▶ _What to work on_: Reproduce the lines of the records from the line containing "At what coordinates" through the end of the records, swapping "Australian flag" for "Canadian flag" and keeping all else unchanged. Omit the pictures from your answer.

Source data:

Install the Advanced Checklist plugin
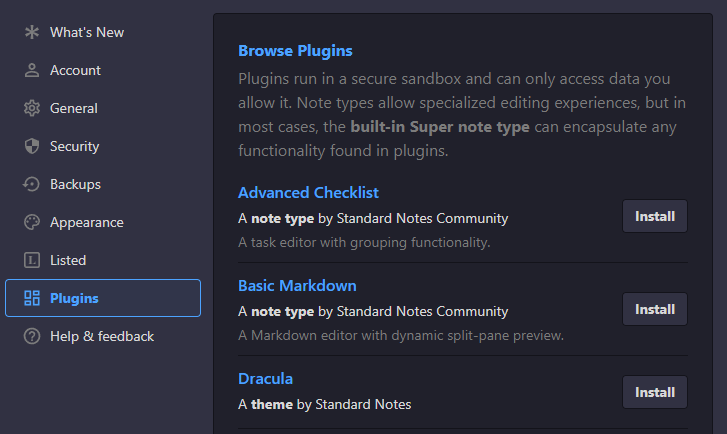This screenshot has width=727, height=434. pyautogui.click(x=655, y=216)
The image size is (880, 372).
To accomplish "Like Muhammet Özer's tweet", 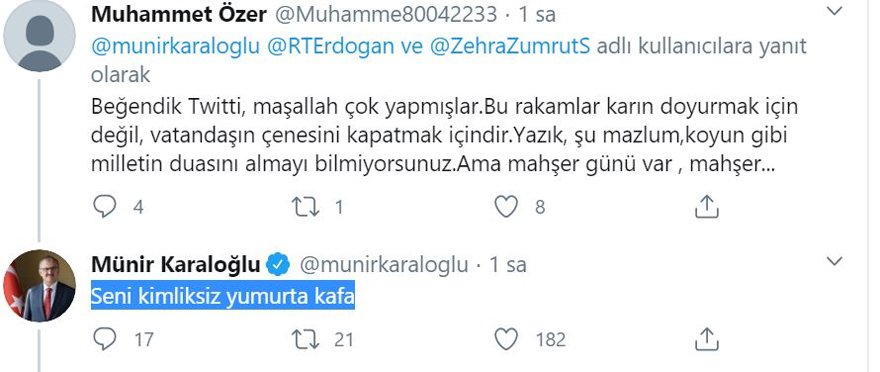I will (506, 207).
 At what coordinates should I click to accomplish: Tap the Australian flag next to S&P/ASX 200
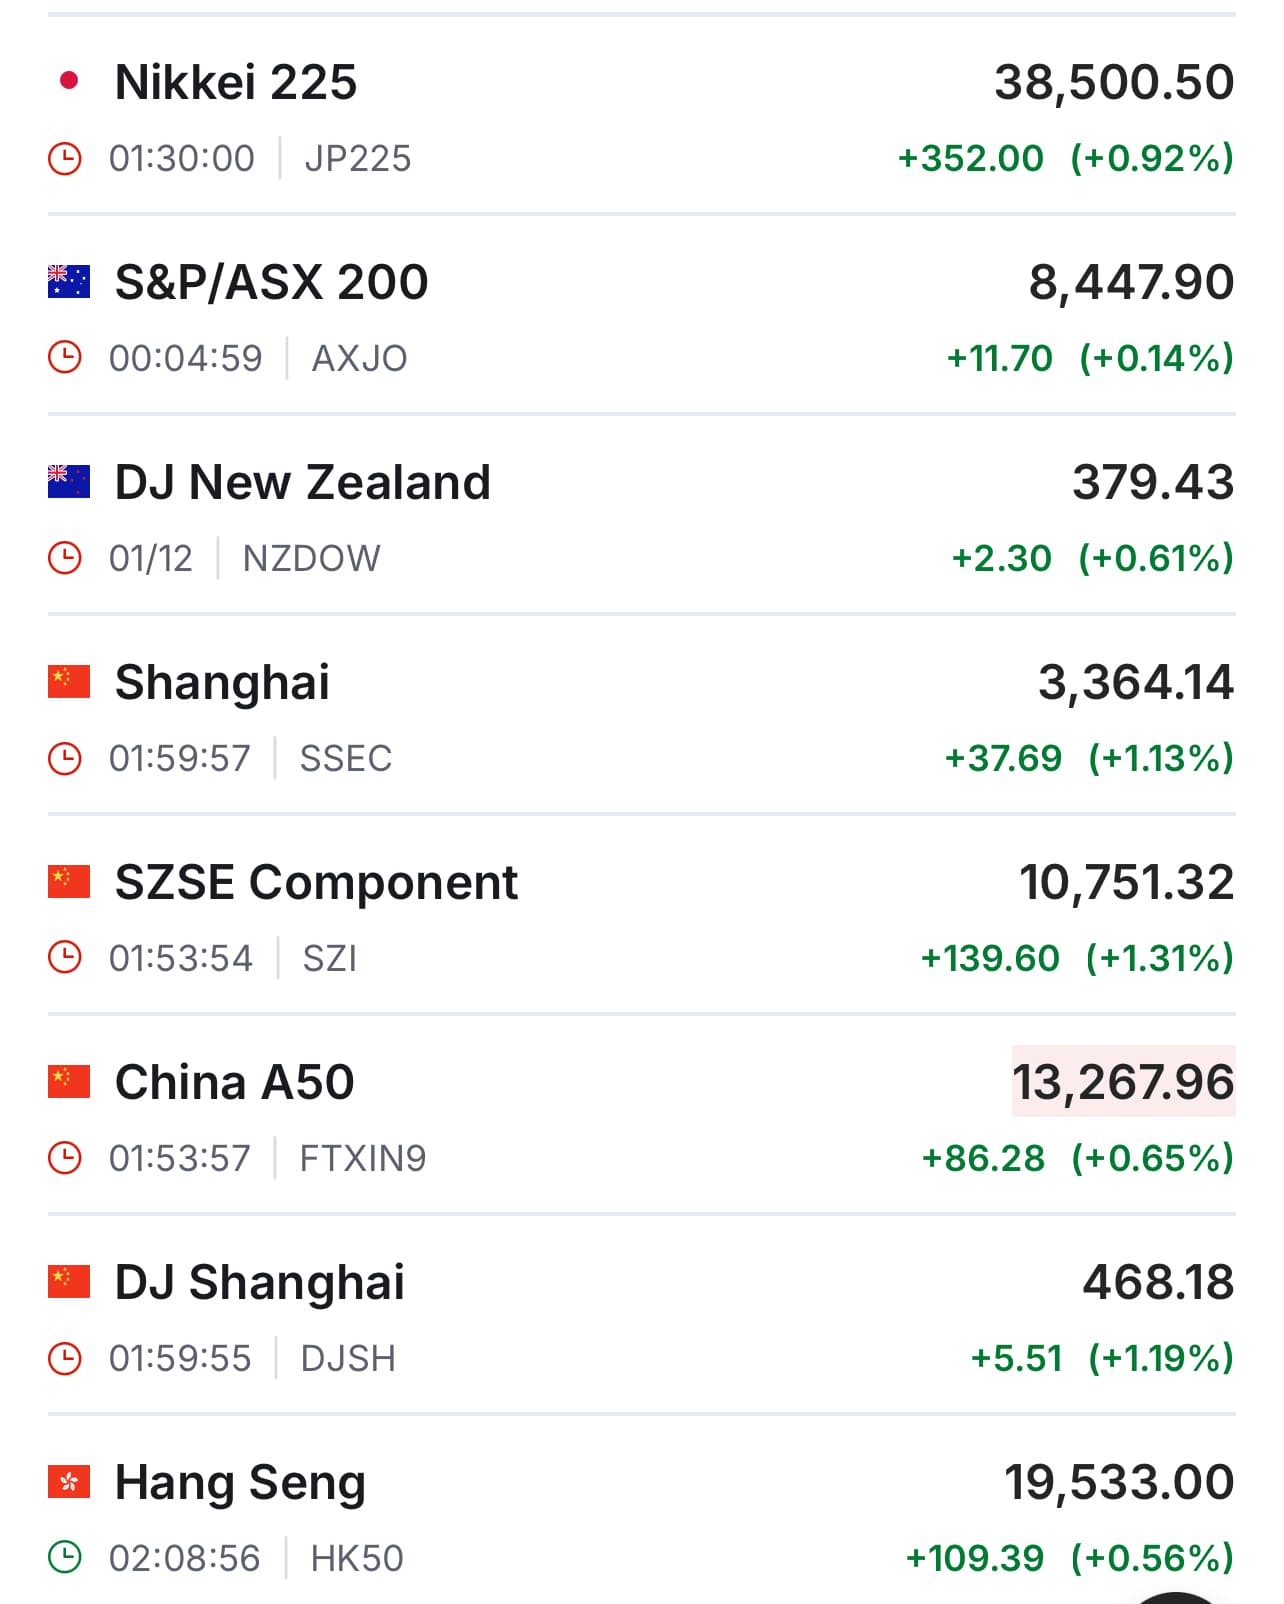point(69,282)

▶ _Exercise result_:
 At what coordinates should I click to accomplish: Tap the Canadian flag next to S&P/ASX 200
point(69,282)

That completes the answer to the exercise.